INPUT RECORDS:
......

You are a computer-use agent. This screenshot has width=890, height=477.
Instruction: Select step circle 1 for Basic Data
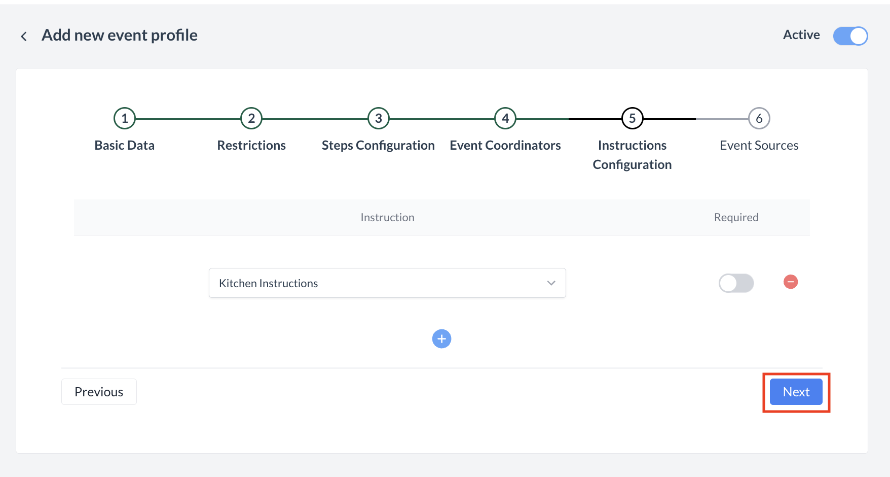[x=124, y=118]
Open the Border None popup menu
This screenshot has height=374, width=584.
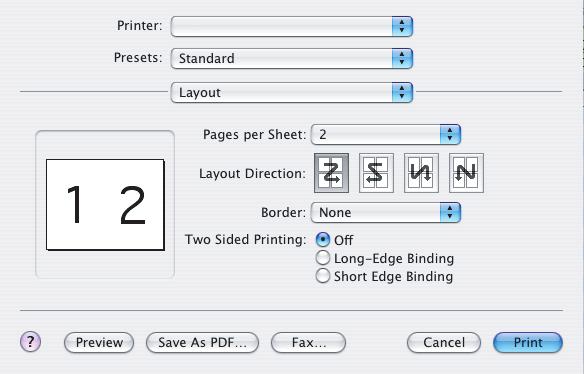click(x=386, y=213)
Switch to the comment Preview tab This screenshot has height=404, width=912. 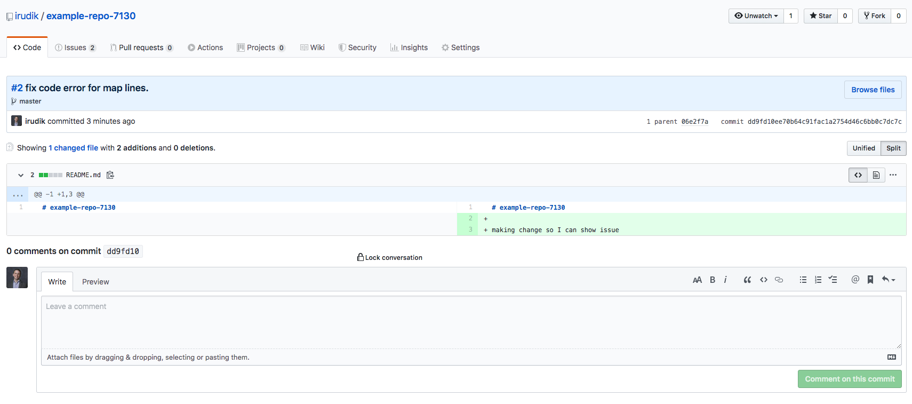(95, 282)
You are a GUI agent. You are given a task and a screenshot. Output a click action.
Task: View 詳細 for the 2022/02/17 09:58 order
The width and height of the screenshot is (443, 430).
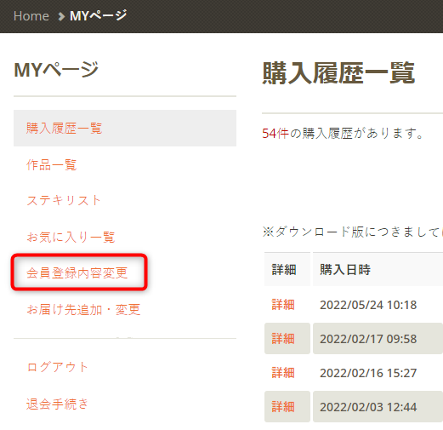(x=283, y=339)
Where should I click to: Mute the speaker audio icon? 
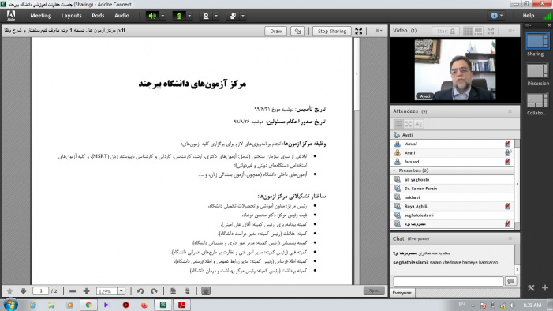point(152,16)
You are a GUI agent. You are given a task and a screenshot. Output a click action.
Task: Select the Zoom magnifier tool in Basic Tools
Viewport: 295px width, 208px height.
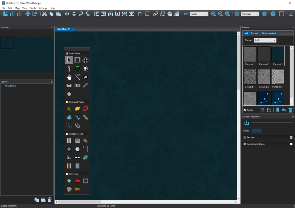(x=85, y=69)
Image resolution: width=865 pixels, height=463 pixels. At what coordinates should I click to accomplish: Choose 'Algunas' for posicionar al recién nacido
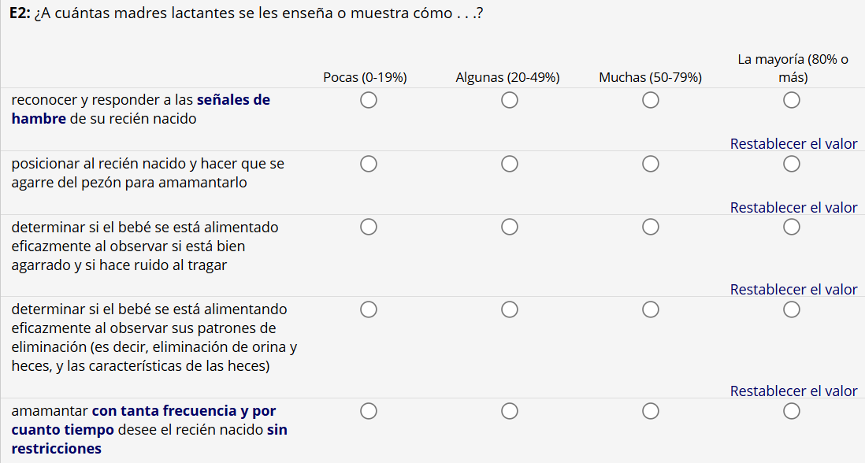(x=510, y=164)
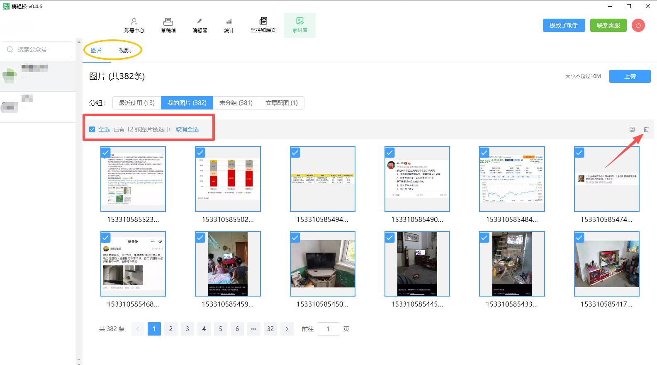Jump to page 32 in pagination
The width and height of the screenshot is (657, 365).
[x=270, y=329]
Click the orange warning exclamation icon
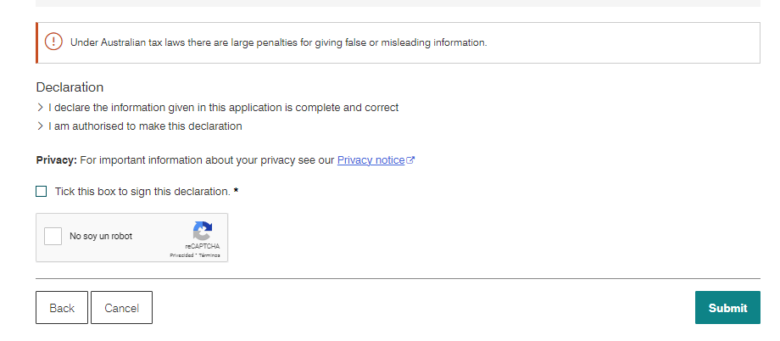This screenshot has height=341, width=780. pos(53,42)
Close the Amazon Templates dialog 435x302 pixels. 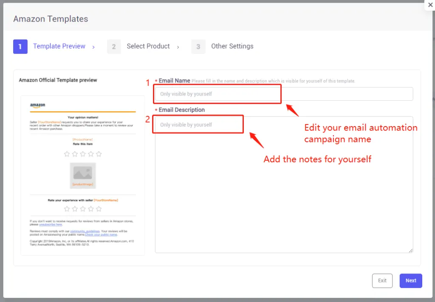pos(430,5)
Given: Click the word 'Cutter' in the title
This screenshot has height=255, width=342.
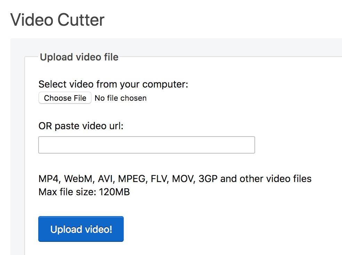Looking at the screenshot, I should tap(81, 20).
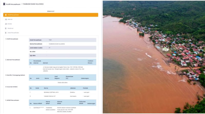
Task: Click the Perizinan document icon
Action: click(6, 28)
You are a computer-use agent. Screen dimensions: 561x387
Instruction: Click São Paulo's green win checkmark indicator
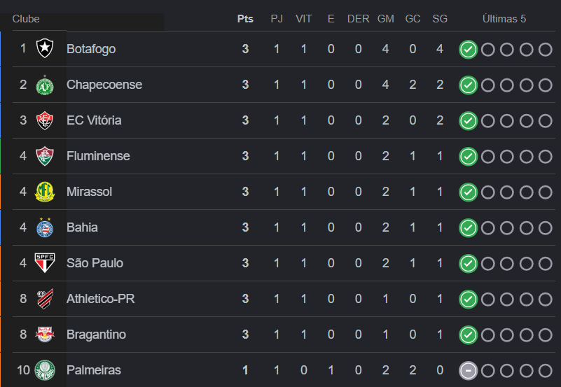(468, 263)
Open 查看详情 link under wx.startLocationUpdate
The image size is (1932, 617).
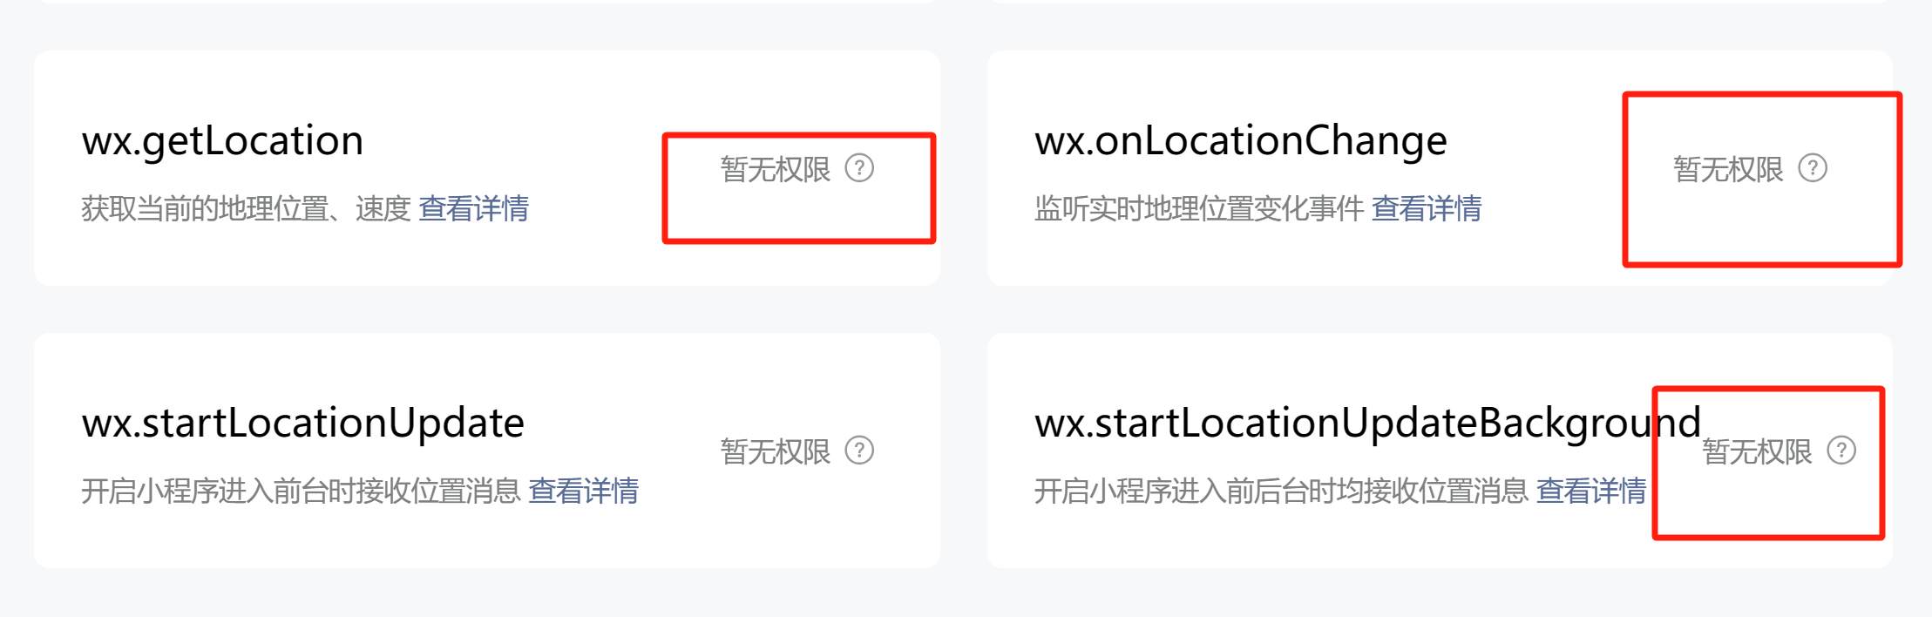[x=583, y=492]
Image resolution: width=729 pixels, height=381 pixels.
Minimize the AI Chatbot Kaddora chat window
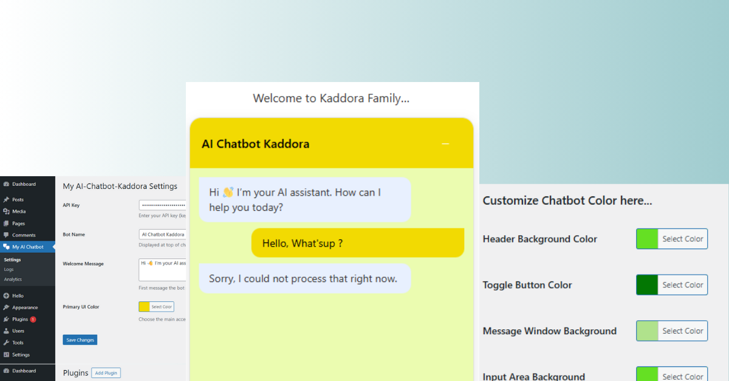(445, 144)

......

Give the number of lines above in which the word "computer" occurs, with nothing else.

ANSWER AREA: 2